Enlever le voile

Après l’hystérie sur les femmes qui se mettent à porter le voile (les RG français, fondus depuis 2008 au sein de la DCRI, utilisaient très sérieusement ce critère pour identifier les quartiers dits chauds), certains relèvent un mouvement inverse de femmes qui l’enlèvent. Ca n’a rien de surprenant: outre que les gens changent au cours d’une vie, et que des croyants deviennent donc athées et inversement, cela vaut avec plus de force encore pour l’accoutrement – peu de gens s’habillent à 30 ans comme à 20 ans ou à 40 comme à 30. Les femmes voilées n’étant pas exemptées des lois de la pesanteur sociologique, rien ne s’oppose à ce qu’elles l’enlèvent – tout comme rien n’empêche d’autres femmes de troquer la mini-jupe contre le hijab. J’ai moi-même connu deux Egyptiennes ayant arrêté de porter le voile, pour des raisons diverses que je n’ai pas vraiment chercher à discuter, n’ayant guère l’habitude, de par mon éducation, de discuter les choix vestimentaires de mes interlocuteurs. En Suède, deux universitaires suédoises célèbres, Anne-Sofie Roald et Pernilla Ouis, converties et voilées, ont cessé de porter le voile (cf. « They removed the veil« ) et pris leurs distances avec l’Islam, se déclarant ouvertement contre le multiculturalisme. On connaît également l’inénarrable Mona El Tahawy, voilée avant de devenir une chroniqueuse orientalisante fréquentant Caroline Fourest.

Anne Sofie Roald voilée

Anne Sofie Roald voilée

Anne Sofie Roald dévoilée

Anne Sofie Roald dévoilée

Un article récent relève ce phénomène, en le présentant comme étant en augmentation. En fait, on n’en sait rien, en l’absence de statistiques sur le port du voile. Chacun a bien une impression sur le nombre de femmes voilées autour de lui, mais ça reste impressionniste et n’a rien de bien solide pour fonder des considérations qui se voudraient générales, à défaut d’être scientifiques. Chacun qui a posé le pied au Caire se rend bien compte qu’il y a une bien plus grande proportion de femmes voilées qu’à Casablanca ou Tunis, mais on ne dispose guère de chiffres sur l’évolution récente – on sait qu’un plus grand pourcentage de femmes porte le voile aujourd’hui qu’il y a 40 ans, mais au-delà on sait bien peu de choses sur les variations par catégorie sociale, niveau d’éducation ou statut marital, ni sur les variations à travers le temps – celles qui arrêtent de le porter ou qui se mettent de le porter. Quelque part, c’est une bonne chose: la comptabilité du voile a quelque chose d’à la fois obsessionnel et trop facile. Obsessionnel, car tant ceux qui dénoncent l’islam que ceux qui s’en réclament attachent une importance probablement démesurée à un choix vestimentaire. trop facile, car n’importe quel crétin se croit en mesure de pontifier sans fin sur l’islamisation dangereuse ou sur l’islam victorieux à partir du nombre de femmes se voilant. Ce n’est plus de l’observation sociologique à deux balles, mais un décompte des pertes ou victoires de l’ennemi en temps de guerre. Les détracteurs du voile en font des écervelées lancées à l’assaut de l’Occident et des Lumières comme des kamikazes japonais à Okinawa en 1945, tandis que certains Musulmans en font des anges à forme humaine, dépourvues de défauts ou de sexualité. Des Etats se mêlent de la partie (voir « Le vêtement féminin, lieu de pouvoir de l’Etat« ), l’Iran et l’Arabie séoudite imposant le port du voile même aux non-musulmanes, la France, la Belgique et l’Allemagne l’interdisant aux élèves et fonctionnaires musulmanes, partageant ainsi la même conception idéologique du choix vestimentaire de la femme ainsi qu’un paternalisme plus ou moins bienveillant, s’estimant en meilleure position qu’elle-même pour imposer ou interdire le port d’un couvre-chef. La barbe, la jellaba ou le kamis des hommes n’a pas fait l’objet des mêmes attentions…

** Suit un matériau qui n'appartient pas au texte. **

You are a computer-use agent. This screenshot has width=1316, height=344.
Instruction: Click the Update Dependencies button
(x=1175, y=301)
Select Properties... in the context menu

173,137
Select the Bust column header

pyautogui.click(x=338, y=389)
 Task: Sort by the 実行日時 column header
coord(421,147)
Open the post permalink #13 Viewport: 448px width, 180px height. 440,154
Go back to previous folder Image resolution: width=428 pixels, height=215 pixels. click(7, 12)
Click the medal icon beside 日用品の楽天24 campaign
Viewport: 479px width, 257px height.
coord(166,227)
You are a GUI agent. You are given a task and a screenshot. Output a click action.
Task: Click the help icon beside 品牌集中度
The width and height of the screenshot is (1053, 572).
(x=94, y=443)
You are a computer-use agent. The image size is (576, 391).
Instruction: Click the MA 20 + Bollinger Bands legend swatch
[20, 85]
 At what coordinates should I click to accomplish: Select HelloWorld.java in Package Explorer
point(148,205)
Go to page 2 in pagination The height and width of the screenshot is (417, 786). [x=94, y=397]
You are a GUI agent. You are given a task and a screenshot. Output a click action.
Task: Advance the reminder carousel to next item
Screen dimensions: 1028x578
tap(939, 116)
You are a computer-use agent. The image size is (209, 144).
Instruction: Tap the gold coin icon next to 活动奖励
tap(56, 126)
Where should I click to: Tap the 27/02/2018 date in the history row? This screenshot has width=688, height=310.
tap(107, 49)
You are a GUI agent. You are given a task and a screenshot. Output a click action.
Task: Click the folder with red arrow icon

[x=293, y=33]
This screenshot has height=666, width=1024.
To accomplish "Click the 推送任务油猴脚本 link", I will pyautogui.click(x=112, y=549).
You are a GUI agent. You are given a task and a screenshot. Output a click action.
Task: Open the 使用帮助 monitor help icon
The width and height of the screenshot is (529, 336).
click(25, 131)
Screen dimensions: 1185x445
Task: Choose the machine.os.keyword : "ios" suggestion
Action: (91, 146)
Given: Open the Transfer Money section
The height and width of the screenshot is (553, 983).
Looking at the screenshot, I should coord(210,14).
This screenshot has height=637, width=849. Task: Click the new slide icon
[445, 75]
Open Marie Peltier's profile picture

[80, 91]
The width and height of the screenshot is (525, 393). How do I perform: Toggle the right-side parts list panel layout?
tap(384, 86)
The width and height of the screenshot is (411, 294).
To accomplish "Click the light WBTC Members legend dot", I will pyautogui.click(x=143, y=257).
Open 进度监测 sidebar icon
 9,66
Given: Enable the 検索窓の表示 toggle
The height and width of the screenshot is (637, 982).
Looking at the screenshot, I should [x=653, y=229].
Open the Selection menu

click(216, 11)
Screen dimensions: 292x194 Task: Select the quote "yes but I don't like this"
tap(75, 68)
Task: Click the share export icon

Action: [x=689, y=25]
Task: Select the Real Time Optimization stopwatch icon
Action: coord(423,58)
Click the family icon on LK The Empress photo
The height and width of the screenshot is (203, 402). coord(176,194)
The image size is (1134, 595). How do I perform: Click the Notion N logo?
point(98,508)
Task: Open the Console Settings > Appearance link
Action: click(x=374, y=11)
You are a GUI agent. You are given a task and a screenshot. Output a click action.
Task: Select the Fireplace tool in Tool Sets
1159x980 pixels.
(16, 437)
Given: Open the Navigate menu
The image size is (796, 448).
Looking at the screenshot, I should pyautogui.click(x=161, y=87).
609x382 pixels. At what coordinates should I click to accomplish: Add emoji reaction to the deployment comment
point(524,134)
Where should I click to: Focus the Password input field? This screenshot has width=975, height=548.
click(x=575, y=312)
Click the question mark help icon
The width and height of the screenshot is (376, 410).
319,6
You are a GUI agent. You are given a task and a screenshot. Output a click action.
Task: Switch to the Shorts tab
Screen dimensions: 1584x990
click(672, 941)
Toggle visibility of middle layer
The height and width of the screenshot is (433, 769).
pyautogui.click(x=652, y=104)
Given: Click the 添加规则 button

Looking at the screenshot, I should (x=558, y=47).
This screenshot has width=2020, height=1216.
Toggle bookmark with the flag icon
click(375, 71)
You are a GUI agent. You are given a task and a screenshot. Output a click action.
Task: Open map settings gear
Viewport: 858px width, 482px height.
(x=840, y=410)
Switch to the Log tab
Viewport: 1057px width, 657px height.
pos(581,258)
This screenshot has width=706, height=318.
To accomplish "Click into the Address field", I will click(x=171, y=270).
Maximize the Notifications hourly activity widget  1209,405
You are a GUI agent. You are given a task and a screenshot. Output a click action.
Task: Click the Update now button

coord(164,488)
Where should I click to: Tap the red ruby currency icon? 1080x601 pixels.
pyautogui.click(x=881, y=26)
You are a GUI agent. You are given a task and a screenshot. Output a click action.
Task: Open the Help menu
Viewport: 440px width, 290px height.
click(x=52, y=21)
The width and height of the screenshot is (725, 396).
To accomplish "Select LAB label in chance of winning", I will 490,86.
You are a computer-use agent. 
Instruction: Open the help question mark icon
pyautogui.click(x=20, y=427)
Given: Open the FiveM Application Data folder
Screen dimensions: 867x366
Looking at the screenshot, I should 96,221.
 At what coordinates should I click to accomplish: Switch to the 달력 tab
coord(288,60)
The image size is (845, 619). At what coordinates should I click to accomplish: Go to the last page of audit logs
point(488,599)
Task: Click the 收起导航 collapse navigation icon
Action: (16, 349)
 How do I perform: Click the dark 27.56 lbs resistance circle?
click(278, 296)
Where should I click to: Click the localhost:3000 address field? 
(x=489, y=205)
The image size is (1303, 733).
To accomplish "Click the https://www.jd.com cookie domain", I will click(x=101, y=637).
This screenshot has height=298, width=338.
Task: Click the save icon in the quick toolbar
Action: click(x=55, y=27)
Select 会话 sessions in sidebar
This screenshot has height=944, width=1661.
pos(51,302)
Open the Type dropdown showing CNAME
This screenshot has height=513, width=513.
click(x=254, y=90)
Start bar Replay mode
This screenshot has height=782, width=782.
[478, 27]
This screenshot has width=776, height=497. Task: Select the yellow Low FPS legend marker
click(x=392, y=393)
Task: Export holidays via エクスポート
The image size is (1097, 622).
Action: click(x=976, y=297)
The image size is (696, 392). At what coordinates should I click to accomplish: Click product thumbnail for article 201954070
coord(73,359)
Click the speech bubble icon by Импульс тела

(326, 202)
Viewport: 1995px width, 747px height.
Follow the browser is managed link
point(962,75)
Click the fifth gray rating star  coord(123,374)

L’article « More And More Egyptian Women Are Casting Aside Their Veils » est donc plausible, même s’il ne contient en fait aucune confirmation objective de son titre racoleur. Néanmoins, eu égard à la conjoncture politique en Egypte, avec le violent backlash contre les Frères musulmans au sein de la population, il est effectivement probable que des femmes portant le voile par conformisme social l’enlèvent par l’effet du nouveau conformisme social, hostile à l’islamisme ou du moins à celui incarné par les Frères musulmans:

Jehad Meshref avant...

Jehad Meshref avant…

....et Jehad Meshref après.

….et Jehad Meshref après.

Across Egypt, women are increasingly challenging the tradition of veiling their hair. For some, it means switching from the niqab — or a nearly full face covering — to a hijab, or veil that only covers the hair and usually most of the neck. For others, it means going bare-headed for the first time in their lives.

“It is a trend, there is a wave of my friends doing it now,” said Layla Khalil, a 26-year-old student in Alexandria, who switched her niqab for a hijab just this month. “It is about freedom to veil how you want without people judging you as a good or a bad Egyptian girl.”

The new trend comes four months after the Egyptian military ousted the elected government of Mohamed Morsi and the Muslim Brotherhood. (…)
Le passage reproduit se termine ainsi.